Fantasy
I started reading fantasy when I was a kid. I have always been drawn to magic, to swords, to dragons and to the epic.
I mean, come ON. Reality just can’t compete with Larry Elmore, Tony DiTerlizzi, Todd McFarlane, Steve Ditko, Stan Lee, Salvador Dali.
So, to spend a few minutes psychoanalyzing myself here, I am a victim of epic fantasy. I have been looking all my life for the artifact, the portal, the power, the deity, the super-suit, the One Ring that would separate me from all of you. I wanted to be infected like Louis, banished like Bruenor, orphaned like Kal-El… I would’ve settled for being slingshot over the rainbow like Dorothy if it would just free me from this ridiculous, mundane life.
I got started on comic books, then Choose Your Own Adventure books, then a very broad sampling of world mythologies. The Greek stuff led me to Homer who, I think, Mrs. Sanders passed over to me in third grade almost as an act of terrorism: “Please, kid, just shut up and leave the poor librarian alone.” (She was nowhere near as cool or solicitous as Mr. Starling, nor could she play the harmonica.) (Further, her daughter was ugly and a bad teacher.)
Of course, the story has been told a thousand times, but in 1983, at the age of eight, I was a rabid consumer of cartoons… so what should be introduced but the Dungeons & Dragons cartoon. Man, this thing had it all: Fantasy with an archenemy! Magic! The funny-voiced Yoda-esque Dungeon Master! Blasted landscapes! The appearance of the victory of evil and a resurgence of heroism! I was so hooked. What’s worse, there was more: this cartoon was based entirely on a game, and it was a game I wasn’t old enough to play yet!

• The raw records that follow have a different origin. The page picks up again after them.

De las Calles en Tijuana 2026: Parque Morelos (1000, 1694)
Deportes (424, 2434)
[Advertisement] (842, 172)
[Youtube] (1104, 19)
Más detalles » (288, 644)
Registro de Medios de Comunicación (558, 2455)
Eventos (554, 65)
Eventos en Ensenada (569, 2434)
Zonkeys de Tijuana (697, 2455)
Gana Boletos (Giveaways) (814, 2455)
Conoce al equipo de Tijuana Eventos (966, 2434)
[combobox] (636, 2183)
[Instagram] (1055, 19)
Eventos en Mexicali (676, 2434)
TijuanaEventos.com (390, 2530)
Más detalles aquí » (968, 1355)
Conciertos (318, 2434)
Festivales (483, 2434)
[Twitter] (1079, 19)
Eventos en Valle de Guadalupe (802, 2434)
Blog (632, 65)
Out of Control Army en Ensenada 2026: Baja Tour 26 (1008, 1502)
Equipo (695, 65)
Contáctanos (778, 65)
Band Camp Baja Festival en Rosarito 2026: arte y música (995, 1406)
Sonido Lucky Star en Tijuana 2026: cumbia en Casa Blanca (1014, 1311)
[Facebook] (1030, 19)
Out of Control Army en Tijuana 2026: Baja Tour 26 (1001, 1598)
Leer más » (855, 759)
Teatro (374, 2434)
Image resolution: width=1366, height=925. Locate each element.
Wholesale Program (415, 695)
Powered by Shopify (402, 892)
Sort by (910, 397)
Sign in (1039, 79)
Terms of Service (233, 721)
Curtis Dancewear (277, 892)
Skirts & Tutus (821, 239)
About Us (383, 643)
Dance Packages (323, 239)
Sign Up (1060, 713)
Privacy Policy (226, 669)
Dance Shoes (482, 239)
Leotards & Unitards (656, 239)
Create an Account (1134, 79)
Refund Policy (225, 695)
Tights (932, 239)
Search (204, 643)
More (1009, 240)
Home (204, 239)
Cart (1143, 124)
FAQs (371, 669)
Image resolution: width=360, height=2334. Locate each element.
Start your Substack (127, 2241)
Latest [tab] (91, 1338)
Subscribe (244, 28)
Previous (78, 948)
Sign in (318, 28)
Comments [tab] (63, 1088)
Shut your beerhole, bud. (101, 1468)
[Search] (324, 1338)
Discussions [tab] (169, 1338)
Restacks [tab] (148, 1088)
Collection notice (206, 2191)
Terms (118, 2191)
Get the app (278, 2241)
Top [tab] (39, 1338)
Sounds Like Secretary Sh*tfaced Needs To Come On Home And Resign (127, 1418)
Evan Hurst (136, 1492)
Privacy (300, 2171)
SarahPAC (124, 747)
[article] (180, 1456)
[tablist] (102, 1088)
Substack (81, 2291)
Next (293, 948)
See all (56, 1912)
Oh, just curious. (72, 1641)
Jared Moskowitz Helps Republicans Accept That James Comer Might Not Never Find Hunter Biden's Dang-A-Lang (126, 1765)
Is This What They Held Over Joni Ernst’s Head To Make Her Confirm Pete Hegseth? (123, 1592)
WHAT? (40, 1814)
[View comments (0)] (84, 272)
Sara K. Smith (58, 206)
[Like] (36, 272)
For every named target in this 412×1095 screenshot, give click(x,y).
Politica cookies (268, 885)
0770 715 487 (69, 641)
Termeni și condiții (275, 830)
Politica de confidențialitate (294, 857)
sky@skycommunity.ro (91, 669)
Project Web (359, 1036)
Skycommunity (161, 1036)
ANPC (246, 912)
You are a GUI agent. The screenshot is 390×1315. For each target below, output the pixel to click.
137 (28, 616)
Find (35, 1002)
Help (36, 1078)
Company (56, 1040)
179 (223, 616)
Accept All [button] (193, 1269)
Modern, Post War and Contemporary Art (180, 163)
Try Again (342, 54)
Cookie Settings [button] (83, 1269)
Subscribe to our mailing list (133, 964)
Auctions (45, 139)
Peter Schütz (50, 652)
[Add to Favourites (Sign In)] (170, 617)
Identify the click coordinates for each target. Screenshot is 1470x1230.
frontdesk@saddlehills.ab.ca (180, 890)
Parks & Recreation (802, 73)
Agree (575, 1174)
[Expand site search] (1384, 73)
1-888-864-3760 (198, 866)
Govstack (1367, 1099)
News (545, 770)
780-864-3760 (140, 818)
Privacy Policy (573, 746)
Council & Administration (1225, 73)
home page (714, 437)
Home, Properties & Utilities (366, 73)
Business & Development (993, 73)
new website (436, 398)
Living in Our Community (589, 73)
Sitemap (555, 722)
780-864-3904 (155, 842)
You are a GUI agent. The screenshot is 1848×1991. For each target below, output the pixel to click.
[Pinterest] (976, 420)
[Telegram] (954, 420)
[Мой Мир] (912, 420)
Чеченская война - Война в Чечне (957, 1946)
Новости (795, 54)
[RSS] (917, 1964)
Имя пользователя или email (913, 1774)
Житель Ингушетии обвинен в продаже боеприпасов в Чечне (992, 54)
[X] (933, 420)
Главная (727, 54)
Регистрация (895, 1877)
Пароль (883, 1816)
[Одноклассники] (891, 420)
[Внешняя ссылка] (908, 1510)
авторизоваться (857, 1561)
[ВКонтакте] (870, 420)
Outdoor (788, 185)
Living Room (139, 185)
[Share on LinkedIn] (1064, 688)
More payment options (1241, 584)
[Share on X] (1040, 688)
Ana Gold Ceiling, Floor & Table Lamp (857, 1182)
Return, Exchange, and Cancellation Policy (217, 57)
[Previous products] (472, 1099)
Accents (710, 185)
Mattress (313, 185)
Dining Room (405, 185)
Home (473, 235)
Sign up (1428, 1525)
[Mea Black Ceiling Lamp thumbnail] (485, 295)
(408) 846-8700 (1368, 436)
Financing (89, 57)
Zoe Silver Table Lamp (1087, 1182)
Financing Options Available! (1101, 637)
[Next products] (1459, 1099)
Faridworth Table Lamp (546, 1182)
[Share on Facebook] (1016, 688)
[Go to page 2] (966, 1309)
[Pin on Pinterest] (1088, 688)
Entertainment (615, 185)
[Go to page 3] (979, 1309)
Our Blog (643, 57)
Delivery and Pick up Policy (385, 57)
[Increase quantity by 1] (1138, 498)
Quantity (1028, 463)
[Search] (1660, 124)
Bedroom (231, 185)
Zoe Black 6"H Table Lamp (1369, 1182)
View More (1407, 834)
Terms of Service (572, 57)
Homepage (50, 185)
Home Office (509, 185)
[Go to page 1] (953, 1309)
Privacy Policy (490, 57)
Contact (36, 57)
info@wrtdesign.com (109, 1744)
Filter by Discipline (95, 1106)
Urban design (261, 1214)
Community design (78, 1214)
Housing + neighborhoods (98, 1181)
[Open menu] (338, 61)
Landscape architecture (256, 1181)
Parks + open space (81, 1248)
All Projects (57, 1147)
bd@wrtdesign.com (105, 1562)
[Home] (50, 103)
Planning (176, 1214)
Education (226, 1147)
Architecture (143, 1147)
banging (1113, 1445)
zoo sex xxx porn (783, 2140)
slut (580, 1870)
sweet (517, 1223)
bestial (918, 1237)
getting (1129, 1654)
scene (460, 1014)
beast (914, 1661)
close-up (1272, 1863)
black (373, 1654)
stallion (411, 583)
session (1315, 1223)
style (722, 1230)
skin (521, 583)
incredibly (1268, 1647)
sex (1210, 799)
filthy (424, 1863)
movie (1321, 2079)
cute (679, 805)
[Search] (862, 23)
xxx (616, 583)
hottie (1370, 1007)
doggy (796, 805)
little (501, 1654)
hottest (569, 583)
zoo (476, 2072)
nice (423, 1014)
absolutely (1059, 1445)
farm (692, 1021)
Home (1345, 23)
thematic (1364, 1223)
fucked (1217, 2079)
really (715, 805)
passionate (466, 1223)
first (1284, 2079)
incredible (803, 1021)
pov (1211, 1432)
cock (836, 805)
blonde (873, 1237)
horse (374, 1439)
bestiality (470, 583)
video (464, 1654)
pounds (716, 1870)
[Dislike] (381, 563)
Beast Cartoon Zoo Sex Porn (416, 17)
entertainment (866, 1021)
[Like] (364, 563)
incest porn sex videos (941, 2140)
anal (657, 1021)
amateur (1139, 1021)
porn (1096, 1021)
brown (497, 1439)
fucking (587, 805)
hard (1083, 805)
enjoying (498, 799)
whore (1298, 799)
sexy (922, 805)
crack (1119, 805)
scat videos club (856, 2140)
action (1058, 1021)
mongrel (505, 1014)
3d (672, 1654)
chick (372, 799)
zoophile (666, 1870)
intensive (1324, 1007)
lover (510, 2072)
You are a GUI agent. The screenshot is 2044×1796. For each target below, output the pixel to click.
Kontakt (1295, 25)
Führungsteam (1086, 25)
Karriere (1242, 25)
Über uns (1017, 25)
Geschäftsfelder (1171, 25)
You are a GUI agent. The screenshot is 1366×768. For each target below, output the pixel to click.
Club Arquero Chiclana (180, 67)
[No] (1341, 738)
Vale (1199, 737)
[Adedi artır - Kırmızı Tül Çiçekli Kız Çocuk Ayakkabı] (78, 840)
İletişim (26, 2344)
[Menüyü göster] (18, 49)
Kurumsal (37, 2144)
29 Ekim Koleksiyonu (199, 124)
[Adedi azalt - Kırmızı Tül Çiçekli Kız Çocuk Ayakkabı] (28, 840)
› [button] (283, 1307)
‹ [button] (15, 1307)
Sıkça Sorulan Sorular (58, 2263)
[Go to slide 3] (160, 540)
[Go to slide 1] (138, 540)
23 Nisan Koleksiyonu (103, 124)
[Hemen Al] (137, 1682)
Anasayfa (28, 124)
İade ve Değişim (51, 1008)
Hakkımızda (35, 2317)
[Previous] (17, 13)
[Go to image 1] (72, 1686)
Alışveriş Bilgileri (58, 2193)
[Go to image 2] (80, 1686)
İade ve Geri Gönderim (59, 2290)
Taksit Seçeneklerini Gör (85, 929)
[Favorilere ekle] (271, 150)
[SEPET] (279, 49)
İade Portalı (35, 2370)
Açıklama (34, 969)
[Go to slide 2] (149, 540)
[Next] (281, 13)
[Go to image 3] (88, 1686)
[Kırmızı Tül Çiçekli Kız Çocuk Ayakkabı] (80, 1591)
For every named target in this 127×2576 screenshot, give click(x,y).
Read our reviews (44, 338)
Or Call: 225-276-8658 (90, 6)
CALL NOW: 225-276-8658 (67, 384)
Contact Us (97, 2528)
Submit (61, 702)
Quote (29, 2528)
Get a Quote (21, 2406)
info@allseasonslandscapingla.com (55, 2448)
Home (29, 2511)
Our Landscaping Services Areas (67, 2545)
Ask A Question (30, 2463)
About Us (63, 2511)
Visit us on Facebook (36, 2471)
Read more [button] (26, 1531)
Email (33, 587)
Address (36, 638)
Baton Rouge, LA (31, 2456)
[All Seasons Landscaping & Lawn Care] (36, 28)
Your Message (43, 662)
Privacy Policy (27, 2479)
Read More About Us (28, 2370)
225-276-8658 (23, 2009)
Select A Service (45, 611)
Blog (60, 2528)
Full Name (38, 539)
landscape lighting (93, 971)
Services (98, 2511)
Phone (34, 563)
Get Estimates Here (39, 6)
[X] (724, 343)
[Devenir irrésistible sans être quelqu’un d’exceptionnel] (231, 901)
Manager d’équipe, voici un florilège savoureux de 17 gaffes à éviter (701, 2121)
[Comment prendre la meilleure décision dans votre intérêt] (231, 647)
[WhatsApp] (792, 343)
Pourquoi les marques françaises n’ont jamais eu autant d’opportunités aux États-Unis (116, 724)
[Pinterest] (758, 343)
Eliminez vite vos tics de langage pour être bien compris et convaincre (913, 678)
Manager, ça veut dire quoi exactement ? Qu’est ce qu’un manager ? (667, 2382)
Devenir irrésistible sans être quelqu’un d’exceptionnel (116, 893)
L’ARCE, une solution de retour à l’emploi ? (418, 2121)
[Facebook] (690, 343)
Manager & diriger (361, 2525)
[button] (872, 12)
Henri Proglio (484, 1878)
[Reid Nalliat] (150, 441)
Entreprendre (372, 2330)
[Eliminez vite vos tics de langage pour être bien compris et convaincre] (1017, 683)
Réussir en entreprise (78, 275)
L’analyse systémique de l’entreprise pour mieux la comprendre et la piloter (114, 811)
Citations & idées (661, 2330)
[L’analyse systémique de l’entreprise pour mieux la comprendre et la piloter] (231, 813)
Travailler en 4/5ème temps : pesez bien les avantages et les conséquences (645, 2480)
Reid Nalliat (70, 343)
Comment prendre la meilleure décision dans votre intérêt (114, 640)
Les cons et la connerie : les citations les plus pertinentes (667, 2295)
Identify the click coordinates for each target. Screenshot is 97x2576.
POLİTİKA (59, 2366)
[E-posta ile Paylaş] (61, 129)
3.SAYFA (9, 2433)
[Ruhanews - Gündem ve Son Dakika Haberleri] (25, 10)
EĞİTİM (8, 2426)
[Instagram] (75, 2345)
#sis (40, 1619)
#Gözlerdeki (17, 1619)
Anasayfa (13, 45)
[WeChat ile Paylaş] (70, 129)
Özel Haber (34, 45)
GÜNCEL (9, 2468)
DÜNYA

Oh, forbidden fruit!
My cousin Chris is one year older than I, and I desperately wanted Dungeons & Dragons. I wanted to own it. I wanted to read it. I wanted to play it. I wanted to write it. I wanted to live it, but I was accustomed to not getting the thing I wanted when I was a kid. I never needed anything, but my family never had an awful lot of surplus lying around, either; what I wanted was usually trumped by what we needed. I was mostly alright with this; I mean, I probably sulked about it quietly and Skeletor probably got a more-vigorous-than-usual thrashing from He-Man a time or twelve over it, but really, I didn’t have anyone to play D&D with anyway.
July of `84 came around, and as usual, I was at my cousins’ house in Jacksonville for Chris’ birthday when he received the red Dungeons & Dragons box. The one with the Larry Elmore red dragon busting off the box art. The one with the one single warrior confronting the mighty dragon, mano-e-draco, set to either die or to take the unbelievable hoard of gold and be a deserved king! The one I had lusted after ceaselessly for over a year (remember, please, that I had just turned nine).
Chris unwrapped it as I salivated, and he unceremoniously tossed it aside, utterly unimpressed. I do not recall what else may or may not have actually occurred during the remainder of that day. Some months later, I inherited the mostly-complete box from Chris and therein lay what would ultimately become the end of any semblance of rational life for me.
No, I didn’t become the kid that Patricia Pulling was talking about, but 25 — now nearly 35 — years later, let me tell you what I have become.
I have cohabitated with numerous women but never married. I have held jobs — great jobs — but never settled into a career. I have had friends and friendships come and go, hobbies and lifestyles, cities and states of residence, tastes in food and drink, addictions and habits, even lifetime hopes and dreams: they’ve lived lives and died uncelebrated and unmourned deaths in my own epic quest for greatness.
I have never married because I have never known true, mutual, equal, deep, abiding, all-forgiving, all-accepting love like Orpheus and Eurydice or Tristan and Isolde or Odysseus and Penelope. I am good at several things, but certainly cannot be considered the Hephaestus of any given discipline. I have had friends that I would take a bullet or dispose of a body for, but we’ve always somehow managed to grow apart after a time. Almost anything’s good enough for right now, but nothing’s right enough for a permanent decision, it seems: even Dungeons & Dragons has been supplanted completely by Pathfinder for me.